- Born: 11 March 1888 Wilton, Scottish Borders
- Died: 2 January 1964 (aged 75) Isle of Guernsey
- Buried: Isle of Guernsey
- Allegiance: United Kingdom
- Branch: Royal Air Force
- Conflicts: First World War North Russia Intervention
- Awards: Distinguished Service Order; Distinguished Flying Cross; Order of St Vladimir, 4th Class with Swords; Order of St Stanislaus, 2nd Class with Swords; Cross of St George, 4th Class;
- Relations: Agnes (wife) Charles; Adam; William Barrowman; Robina Lees; ;

= John Mitchell (RAF officer) =

RAF officer who served in World War I

Lieutenant John Mitchell, (11 March 1888 – 2 January 1964) was a Royal Air Force (RAF) officer who served in World War I and the Allies' North Russia Intervention.

==Early life==
He was born in Wilton, Scottish Borders to Charles & Mary Ann. He was the fourth of seven children. Before the war he was a Police Constable in the English county of Durham.

==Military career==
John Mitchell disembarked from Novorossisk, Russia on 25 June 1919 as part of a Royal Air Force air support group. On 30 July 1919 he was part of a reconnaissance mission of three de Havilland DH.9A planes of the RAF's No. 47 Squadron over southern Russia. While on their mission, ground fire punched holes in the fuel tank of the DH.9A of Flight Lieutenant Walter Anderson and observer officer Mitchell. Mitchell climbed onto the wing and plugged the holes with his fingers. When another DH.9A was forced down by anti-aircraft fire, Anderson and Mitchell landed to pick up its crew, Captain Eliot (Future Air Chief Marshal Sir William Elliot) and Lieutenant Laidlaw. Mitchell was still on the wing so Laidlaw took over the plane's Lewis machine gun in the rear cockpit and was able to hold off charging Bolshevik cavalry. Anderson was able to get their plane to take off again with Mitchell holding onto the wing to plug the fuel tank's hole with his fingers. Despite being burned by the aircraft's exhaust, they returned safely to base with the rescued crew.

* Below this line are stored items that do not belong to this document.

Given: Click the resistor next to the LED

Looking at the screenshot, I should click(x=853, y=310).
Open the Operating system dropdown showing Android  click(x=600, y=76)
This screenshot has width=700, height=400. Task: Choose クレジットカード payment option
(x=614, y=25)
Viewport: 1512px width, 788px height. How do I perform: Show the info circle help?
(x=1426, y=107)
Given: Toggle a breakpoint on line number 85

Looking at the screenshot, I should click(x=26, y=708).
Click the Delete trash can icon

On 30th July, 1919, near Cherni Yar (Volga), these officers were pilot and observer respectively, on a D.H. 9 machine, which descended to an altitude of 1,000 feet to take oblique photographs of the enemy's position. A second machine of the same flight which followed as escort was completely disabled by machine-gun fire and forced to land five miles behind the enemy's foremost troops. Parties of hostile cavalry which attempted to capture the pilot and observer of the crashed machine were kept away by the observer's Lewis gun whilst the pilot burnt the machine.

Flight Lieut. Anderson, notwithstanding that his petrol tank had been pierced by a machine-gun bullet, landed alongside the wrecked aeroplane, picked up the pilot and observer, and got safely home.

The risk involved in attempting this gallant rescue was very great, as had any accident occurred in landing the fate of all four officers can only be conjectured. The difficult circumstances of the rescue will be fully appreciated when it is remembered that Observer Officer Mitchell had to mount the port plane to stop the holes in the petrol tank with his thumbs for a period of fifty minutes flying on the return journey.
— The London Gazette Supplement: 31847

Mitchell was only dressed in shorts and a drill tunic but was still able to hold onto the plane against a 100 mph slipstream. His fingers were not totally able to plug the holes in the fuel tank and it leaked all over his body. If a fire had sparked his fuel-soaked clothes on the plane, he would have been covered in flame. While burned from the exhaust, he still went flying the next day.

Anderson and Mitchell were to be nominated for the Victoria Cross, but supporting documentation was lost during the evacuation from Russia. Instead of the Victoria Cross, the two received the Distinguished Service Order and later the Distinguished Flying Cross for their actions.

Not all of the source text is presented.